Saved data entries

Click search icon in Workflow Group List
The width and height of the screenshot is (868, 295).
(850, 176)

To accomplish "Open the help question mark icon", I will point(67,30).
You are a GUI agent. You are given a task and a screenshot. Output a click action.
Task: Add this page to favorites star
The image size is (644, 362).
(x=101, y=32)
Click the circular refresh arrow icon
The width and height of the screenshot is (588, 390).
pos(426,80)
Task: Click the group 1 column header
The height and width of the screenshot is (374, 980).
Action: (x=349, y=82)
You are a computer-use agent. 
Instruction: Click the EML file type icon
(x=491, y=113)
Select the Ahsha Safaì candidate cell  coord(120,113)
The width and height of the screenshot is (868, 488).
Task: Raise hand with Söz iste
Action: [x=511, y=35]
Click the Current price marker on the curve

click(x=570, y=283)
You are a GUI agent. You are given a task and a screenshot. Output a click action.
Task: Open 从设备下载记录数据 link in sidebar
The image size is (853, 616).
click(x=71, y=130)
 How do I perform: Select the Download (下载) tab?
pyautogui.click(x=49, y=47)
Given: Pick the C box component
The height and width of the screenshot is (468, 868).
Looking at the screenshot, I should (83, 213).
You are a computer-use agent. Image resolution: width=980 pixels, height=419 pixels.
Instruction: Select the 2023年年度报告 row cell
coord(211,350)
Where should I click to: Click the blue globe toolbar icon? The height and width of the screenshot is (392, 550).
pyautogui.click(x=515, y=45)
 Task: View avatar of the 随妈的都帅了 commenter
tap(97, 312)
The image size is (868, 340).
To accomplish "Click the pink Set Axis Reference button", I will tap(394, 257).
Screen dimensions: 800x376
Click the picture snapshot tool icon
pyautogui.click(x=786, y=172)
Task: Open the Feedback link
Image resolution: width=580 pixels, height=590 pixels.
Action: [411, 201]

*WORK REQUIRED*
All of the data shown above must be copied exactly.

*TASK SOLUTION*
Click search icon in Workflow Group List
The width and height of the screenshot is (868, 295).
(850, 176)

To accomplish "Open the help question mark icon", I will point(67,30).
You are a GUI agent. You are given a task and a screenshot. Output a click action.
Task: Add this page to favorites star
The image size is (644, 362).
(x=101, y=32)
Click the circular refresh arrow icon
The width and height of the screenshot is (588, 390).
pos(426,80)
Task: Click the group 1 column header
The height and width of the screenshot is (374, 980).
Action: (x=349, y=82)
You are a computer-use agent. 
Instruction: Click the EML file type icon
(x=491, y=113)
Select the Ahsha Safaì candidate cell  coord(120,113)
The width and height of the screenshot is (868, 488).
Task: Raise hand with Söz iste
Action: [x=511, y=35]
Click the Current price marker on the curve

click(x=570, y=283)
You are a GUI agent. You are given a task and a screenshot. Output a click action.
Task: Open 从设备下载记录数据 link in sidebar
The image size is (853, 616).
click(x=71, y=130)
 How do I perform: Select the Download (下载) tab?
pyautogui.click(x=49, y=47)
Given: Pick the C box component
The height and width of the screenshot is (468, 868).
Looking at the screenshot, I should (83, 213).
You are a computer-use agent. Image resolution: width=980 pixels, height=419 pixels.
Instruction: Select the 2023年年度报告 row cell
coord(211,350)
Where should I click to: Click the blue globe toolbar icon? The height and width of the screenshot is (392, 550).
pyautogui.click(x=515, y=45)
 Task: View avatar of the 随妈的都帅了 commenter
tap(97, 312)
The image size is (868, 340).
To accomplish "Click the pink Set Axis Reference button", I will tap(394, 257).
Screen dimensions: 800x376
Click the picture snapshot tool icon
pyautogui.click(x=786, y=172)
Task: Open the Feedback link
Image resolution: width=580 pixels, height=590 pixels.
Action: [411, 201]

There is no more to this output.